- Born: 1963 (age 62–63)
- Occupation: Computer scientist
- Employer: Massachusetts Institute of Technology
- Known for: Physical unclonable functions, secure processors
- Title: Webster Professor of Electrical Engineering and Computer Science
- Spouse: Sulochana Devadas
- Children: Sheela Devadas, Lalita Devadas
- Awards: IEEE W. Wallace McDowell Award (2017); ACM–IEEE CS Eckert–Mauchly Award (2026);

Academic background
- Education: IIT Madras (B.Tech), University of California, Berkeley (MS, Ph.D.)

= Srini Devadas =

Indian-American computer scientist

Srini Devadas is an Indian-American computer scientist at the Massachusetts Institute of Technology's Computer Science and Artificial Intelligence Laboratory (CSAIL) who specializes in computer security, computer architectures, and applied cryptography.

He has worked on topics such as analytical cache modeling, single-chip secure processors, and hardware information flow tracking. He is known for contributions to the development of silicon physical unclonable functions.

Devadas graduated with a B.Tech. in electrical engineering from IIT Madras in 1985. He earned both a master's and a PhD degree in electrical engineering from the University of California at Berkeley advised by A. Richard Newton. He has been a member of MIT's Electrical Engineering and Computer Science department since 1988. He was previously a member of MIT's Research Laboratory of Electronics.
He is a Fellow of the Institute of Electrical and Electronics Engineers (IEEE) and the Association for Computing Machinery (ACM).

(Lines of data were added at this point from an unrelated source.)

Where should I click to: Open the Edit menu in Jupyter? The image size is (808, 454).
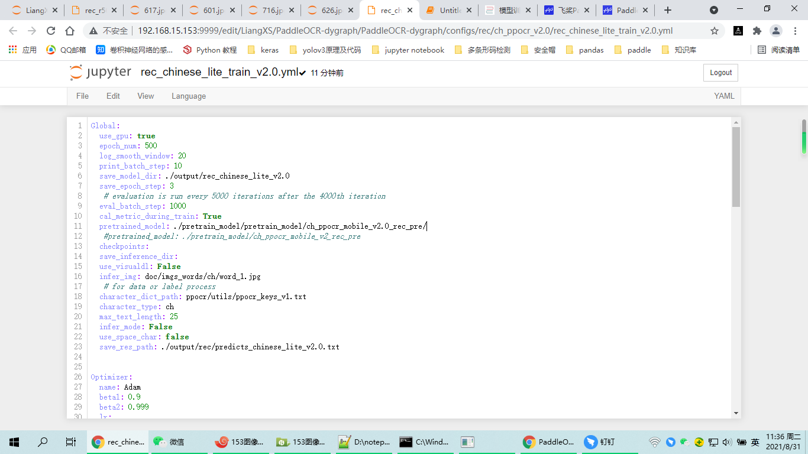[112, 96]
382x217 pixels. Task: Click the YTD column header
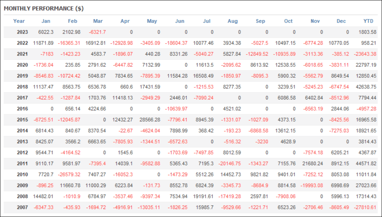[x=368, y=21]
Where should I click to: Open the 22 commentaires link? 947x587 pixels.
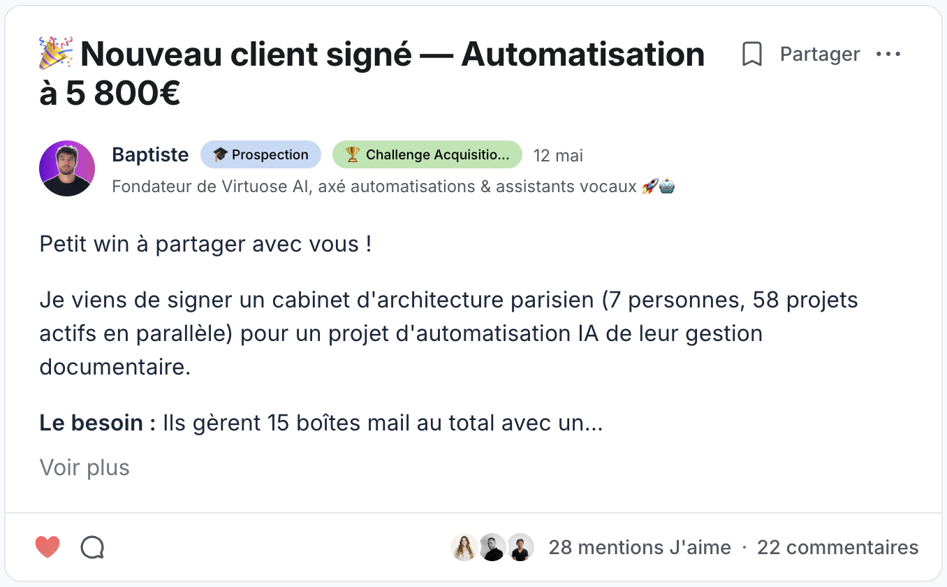coord(838,547)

In 2014 Devadas received the IEEE Edward J. McCluskey Technical Achievement Award for "pioneering work in secure hardware, including the invention of physical unclonable functions and single-chip secure processor architectures." In 2017, he received the IEEE Computer Society's W. Wallace McDowell Award for "fundamental contributions that have shaped the field of secure hardware, impacting circuits, microprocessors, and systems". In 2018, he received the IEEE Circuits and Systems Society Charles A. Desoer Technical Achievement Award for the development of Physical Unclonable Functions and enabling the deployment of secure circuits, processors and systems. In 2021, he received the IEEE Cybersecurity Award for Practice for the development of Physical Unclonable Functions, and the ACM SIGSAC Outstanding Innovation Award for fundamental contributions to secure microprocessors, circuits, and systems.

In 2026, Devadas received the ACM–IEEE CS Eckert–Mauchly Award for "pioneering contributions to secure architectures with broad industrial and academic impact".

In 2016, Devadas won the MIT Everett Moore Baker Teaching Award. In 2016, he was named a MacVicar Faculty Fellow, considered MIT's highest undergraduate teaching award. In 2019, he received a Distinguished Alumnus Award, from IIT Madras, and in 2025 he was named a Distinguished Alumnus of Electrical Engineering by the Electrical Engineering and Computer Sciences Department at the University of California, Berkeley.

He served as the coordinator of the computer science section of the MIT PRIMES program for high school students from 2011 to 2025. He is the father of Sheela Devadas, who won the Alice T. Schafer Prize in 2015. His younger daughter Lalita Devadas is an Assistant Professor of Computer Science at Cooper Union. He is married to Sulochana Devadas, the director of the Math Prize for Girls.